Zum Lachen ist es aber für Jent nicht immer. Er habe Bauchschmerzen, sagt er. Diese bereiten ihm seine Spieler. Nicht, weil sie schlecht sind – im Gegenteil. Jede Woche muss er wieder aufs Neue entscheiden, welche Akteure nicht im Aufgebot stehen und das, obwohl sie das Niveau auch hätten. Er spricht von einem «Stich ins Herz», wenn er diesen Spielern nach dem Abschlusstraining sagen muss, dass sie nicht spielen. Bevor er die Aufstellung mache, gehe er in der Nacht davor «durch die Hölle», weil ja nur elf Spieler aufs Feld können und er sich den Kopf zerbrechen muss, welche das sein werden.

Luxusprobleme

Auch Ranko Jakovljevic sagt, er habe nicht elf, sondern zwanzig gute Spieler im Kader. Auch er muss Woche für Woche einige seiner Schützlinge darüber informieren, dass sie nicht im Kader sind oder nur auf der Bank sitzen. Eigentlich ein Luxusproblem.

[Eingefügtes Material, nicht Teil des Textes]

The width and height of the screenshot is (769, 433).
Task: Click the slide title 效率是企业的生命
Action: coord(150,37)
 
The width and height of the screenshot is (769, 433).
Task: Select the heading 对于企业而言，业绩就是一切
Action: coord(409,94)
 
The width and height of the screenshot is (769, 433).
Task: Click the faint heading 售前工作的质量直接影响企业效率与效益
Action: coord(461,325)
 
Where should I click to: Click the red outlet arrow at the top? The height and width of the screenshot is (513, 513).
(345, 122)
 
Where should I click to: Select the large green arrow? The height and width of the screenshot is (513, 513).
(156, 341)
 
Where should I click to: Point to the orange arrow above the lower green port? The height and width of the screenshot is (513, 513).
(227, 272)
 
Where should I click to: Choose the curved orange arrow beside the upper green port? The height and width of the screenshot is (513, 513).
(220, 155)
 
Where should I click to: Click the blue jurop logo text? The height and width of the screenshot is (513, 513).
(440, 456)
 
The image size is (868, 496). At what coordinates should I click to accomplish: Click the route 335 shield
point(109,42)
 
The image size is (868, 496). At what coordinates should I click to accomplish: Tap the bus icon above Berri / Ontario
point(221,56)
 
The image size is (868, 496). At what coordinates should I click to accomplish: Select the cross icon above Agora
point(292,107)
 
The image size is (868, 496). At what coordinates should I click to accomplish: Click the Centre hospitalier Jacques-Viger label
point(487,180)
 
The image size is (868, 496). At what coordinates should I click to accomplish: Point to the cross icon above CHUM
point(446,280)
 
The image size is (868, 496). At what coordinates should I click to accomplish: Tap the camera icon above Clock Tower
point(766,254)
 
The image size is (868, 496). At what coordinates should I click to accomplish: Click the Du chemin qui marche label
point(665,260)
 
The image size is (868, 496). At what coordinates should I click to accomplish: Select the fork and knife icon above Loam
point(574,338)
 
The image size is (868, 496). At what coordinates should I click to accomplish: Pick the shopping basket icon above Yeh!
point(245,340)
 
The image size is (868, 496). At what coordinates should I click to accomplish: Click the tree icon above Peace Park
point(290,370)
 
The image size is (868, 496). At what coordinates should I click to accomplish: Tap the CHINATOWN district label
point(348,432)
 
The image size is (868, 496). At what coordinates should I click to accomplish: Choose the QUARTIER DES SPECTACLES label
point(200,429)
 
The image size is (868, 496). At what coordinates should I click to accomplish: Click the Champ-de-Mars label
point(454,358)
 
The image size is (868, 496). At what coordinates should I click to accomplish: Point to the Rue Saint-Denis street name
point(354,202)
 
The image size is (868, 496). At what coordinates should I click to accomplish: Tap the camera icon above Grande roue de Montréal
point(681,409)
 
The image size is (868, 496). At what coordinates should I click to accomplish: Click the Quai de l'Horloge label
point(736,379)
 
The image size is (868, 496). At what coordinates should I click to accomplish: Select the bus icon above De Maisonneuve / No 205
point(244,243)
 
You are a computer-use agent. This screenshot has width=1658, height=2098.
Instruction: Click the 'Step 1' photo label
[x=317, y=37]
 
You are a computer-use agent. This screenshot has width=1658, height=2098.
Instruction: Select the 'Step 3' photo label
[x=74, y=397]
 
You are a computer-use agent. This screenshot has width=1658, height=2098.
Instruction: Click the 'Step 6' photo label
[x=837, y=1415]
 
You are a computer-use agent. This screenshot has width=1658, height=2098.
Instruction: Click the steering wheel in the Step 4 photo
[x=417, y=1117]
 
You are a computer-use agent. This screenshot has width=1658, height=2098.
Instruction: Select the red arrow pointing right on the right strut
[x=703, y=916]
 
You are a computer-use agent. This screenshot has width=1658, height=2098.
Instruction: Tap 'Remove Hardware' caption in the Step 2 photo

Jent freut sich über seine Rückkehr ins Esp, an seine alte Wirkungsstätte. Er habe trotz späterer Entlassung eine gute Zeit gehabt in Baden und freut sich darauf, die Leute in Baden wieder einmal zu sehen und mit seinen ehemaligen Spielern über Gott und die Welt zu sprechen. Pure Vorfreude eben. Trotz Bauchweh.